Surya du Lamentin, 20 ans, 2ème année d’école d’infirmière en Métropole :
Pour moi, le carnaval n'est rien de plus qu'un prétexte utilisé par certains pour faire des choses qu'ils n'oseraient pas faire dans la vie de tous les jours. Je me souviens que dans mon enfance, ma mère m'avait emmené voir brûler le fameux "Vaval". Alors que je n'avais qu'environ 7 ans, je me souviens de ce jour car il y a eu un meurtre. J'ai encore le souvenir d'un jeune qui se vidait de son sang. Ce qui m'a le plus choquée, c'est que ma main que j'avais par mégarde laissée traîner sur le vieux pont du carrefour Mahault était remplie du sang de ce jeune homme que j'ai vu mourir. Cette scène m'a laissée un mauvais souvenir du carnaval.

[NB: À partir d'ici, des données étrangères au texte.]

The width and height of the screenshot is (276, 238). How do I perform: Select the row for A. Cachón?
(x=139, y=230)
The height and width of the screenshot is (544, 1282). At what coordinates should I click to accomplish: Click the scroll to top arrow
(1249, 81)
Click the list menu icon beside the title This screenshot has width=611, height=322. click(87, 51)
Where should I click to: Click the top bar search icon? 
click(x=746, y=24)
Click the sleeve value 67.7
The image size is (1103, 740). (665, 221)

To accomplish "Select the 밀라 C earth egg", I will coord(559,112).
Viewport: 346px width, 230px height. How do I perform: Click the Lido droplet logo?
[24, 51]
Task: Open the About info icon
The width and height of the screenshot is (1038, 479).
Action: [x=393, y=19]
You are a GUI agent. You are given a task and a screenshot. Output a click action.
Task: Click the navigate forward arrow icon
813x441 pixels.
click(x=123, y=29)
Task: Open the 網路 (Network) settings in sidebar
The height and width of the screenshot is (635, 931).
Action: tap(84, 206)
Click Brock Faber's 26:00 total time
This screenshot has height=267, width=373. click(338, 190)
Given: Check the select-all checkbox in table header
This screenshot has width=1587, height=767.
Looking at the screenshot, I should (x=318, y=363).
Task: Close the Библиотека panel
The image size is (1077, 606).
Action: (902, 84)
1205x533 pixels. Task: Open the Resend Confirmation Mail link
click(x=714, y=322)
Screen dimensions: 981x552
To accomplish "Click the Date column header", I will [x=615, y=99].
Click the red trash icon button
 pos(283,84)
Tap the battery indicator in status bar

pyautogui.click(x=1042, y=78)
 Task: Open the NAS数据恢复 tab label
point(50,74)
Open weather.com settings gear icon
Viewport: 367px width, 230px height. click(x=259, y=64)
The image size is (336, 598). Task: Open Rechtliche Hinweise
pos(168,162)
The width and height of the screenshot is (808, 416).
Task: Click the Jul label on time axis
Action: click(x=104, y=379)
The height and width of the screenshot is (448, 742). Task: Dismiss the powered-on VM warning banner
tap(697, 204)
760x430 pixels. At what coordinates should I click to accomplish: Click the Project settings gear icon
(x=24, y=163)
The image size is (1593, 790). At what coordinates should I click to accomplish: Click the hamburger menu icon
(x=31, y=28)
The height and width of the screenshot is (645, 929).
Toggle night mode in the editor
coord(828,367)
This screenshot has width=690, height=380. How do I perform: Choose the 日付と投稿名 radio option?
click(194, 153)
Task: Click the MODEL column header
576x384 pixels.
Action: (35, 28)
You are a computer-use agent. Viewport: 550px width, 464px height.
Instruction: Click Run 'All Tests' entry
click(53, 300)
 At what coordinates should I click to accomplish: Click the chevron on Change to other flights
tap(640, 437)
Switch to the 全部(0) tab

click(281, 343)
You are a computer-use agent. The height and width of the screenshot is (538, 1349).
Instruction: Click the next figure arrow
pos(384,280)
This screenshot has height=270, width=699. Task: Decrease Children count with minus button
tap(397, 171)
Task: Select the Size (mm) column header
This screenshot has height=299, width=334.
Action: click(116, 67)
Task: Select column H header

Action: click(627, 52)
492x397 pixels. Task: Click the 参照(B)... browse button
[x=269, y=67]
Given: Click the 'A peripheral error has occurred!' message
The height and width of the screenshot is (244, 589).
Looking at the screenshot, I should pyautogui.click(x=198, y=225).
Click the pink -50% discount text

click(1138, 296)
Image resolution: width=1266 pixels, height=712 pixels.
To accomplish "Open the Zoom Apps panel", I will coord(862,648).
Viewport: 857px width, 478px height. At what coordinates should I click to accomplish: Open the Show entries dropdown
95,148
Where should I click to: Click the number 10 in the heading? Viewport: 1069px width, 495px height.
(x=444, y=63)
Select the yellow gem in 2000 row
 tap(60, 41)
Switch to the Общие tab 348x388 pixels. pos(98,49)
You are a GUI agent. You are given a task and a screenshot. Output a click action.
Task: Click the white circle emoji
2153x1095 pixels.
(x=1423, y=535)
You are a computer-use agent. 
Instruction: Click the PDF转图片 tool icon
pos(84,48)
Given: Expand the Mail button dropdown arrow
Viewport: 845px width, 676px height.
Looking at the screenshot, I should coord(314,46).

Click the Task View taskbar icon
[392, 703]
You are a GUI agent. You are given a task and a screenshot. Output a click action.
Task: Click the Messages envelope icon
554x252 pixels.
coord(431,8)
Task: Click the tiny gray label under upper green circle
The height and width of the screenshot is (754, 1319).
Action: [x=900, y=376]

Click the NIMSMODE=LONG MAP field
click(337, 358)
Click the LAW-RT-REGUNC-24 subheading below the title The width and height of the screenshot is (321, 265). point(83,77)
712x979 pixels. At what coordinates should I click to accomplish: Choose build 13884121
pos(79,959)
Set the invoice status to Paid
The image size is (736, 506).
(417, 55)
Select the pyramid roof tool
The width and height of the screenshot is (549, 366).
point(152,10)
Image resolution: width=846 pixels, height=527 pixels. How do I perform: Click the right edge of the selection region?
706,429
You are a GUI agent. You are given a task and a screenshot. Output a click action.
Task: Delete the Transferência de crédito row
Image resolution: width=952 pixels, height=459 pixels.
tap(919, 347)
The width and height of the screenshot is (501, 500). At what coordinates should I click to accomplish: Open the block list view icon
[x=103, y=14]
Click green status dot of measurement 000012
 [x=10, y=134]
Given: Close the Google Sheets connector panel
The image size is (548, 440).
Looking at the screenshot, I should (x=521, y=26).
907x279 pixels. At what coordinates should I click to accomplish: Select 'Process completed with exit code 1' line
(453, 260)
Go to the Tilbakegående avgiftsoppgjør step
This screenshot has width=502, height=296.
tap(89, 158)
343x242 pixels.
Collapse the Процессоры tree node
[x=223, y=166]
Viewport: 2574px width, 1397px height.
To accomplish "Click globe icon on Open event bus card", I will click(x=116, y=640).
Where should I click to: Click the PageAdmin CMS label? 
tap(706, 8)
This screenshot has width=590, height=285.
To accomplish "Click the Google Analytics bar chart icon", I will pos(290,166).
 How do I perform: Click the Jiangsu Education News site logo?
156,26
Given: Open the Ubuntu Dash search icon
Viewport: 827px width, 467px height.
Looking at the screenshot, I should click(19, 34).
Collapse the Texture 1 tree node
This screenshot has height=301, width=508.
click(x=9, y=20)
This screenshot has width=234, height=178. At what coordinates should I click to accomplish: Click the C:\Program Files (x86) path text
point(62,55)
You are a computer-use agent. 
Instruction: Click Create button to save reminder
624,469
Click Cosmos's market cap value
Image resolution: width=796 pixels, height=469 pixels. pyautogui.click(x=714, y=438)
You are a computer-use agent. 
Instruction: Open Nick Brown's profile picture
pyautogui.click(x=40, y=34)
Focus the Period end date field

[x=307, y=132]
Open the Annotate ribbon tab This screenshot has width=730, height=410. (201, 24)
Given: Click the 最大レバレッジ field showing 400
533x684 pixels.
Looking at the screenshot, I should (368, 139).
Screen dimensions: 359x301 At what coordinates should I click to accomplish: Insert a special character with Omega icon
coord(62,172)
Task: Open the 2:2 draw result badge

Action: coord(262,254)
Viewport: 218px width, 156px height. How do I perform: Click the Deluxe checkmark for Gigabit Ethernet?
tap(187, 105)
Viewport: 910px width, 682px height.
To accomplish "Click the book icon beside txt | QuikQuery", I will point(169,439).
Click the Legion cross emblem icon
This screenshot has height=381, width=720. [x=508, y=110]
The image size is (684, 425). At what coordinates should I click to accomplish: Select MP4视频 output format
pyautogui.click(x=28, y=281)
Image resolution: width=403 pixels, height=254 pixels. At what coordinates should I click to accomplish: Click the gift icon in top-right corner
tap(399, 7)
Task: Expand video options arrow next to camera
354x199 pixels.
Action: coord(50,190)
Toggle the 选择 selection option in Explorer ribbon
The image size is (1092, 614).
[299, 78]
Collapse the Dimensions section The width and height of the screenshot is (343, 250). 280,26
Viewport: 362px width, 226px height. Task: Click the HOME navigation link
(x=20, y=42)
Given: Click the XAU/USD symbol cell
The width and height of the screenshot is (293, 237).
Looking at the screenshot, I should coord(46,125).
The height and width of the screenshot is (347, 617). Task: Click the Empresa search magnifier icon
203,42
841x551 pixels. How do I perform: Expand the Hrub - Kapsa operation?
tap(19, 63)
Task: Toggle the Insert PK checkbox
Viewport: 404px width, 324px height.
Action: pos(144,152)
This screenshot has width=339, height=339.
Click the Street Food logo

Eric du Lamentin, 33 ans, assistant d’études :
Le carnaval est un espace dans le temps qui se prépare et que l'on aménage pour échanger du bonheur. Ce bonheur aussi éphémère qu'il soit s'adresse à tout un chacun quelque soit ses origines et sa condition sociale.
On peut être soit même, quelqu'un d'autre ou devenir tout le monde.
La qualité du spectacle et l'émotion suscitée auprès des spectateurs et carnavaliers sont liés.
Pour vivre un bon carnaval, il faut des participants, quelque qu'ils soient, de qualité. Il convient donc d'être vigilant sur :
- sa lucidité : toujours rester maître de sa personne et de son comportement (pas besoin d'alcool, de drogue ou autre euphorisant...)
- sa tenue : les déguisements les plus beaux sont les plus couvrants (il faut garder sa nudité au placard).
Le carnaval est une fête populaire, touristique, ouverte à tous. Les dérives d'année en année conduisent déjà dans certaines communes à l'annulation de manifestations. Chacun doit donner l'exemple.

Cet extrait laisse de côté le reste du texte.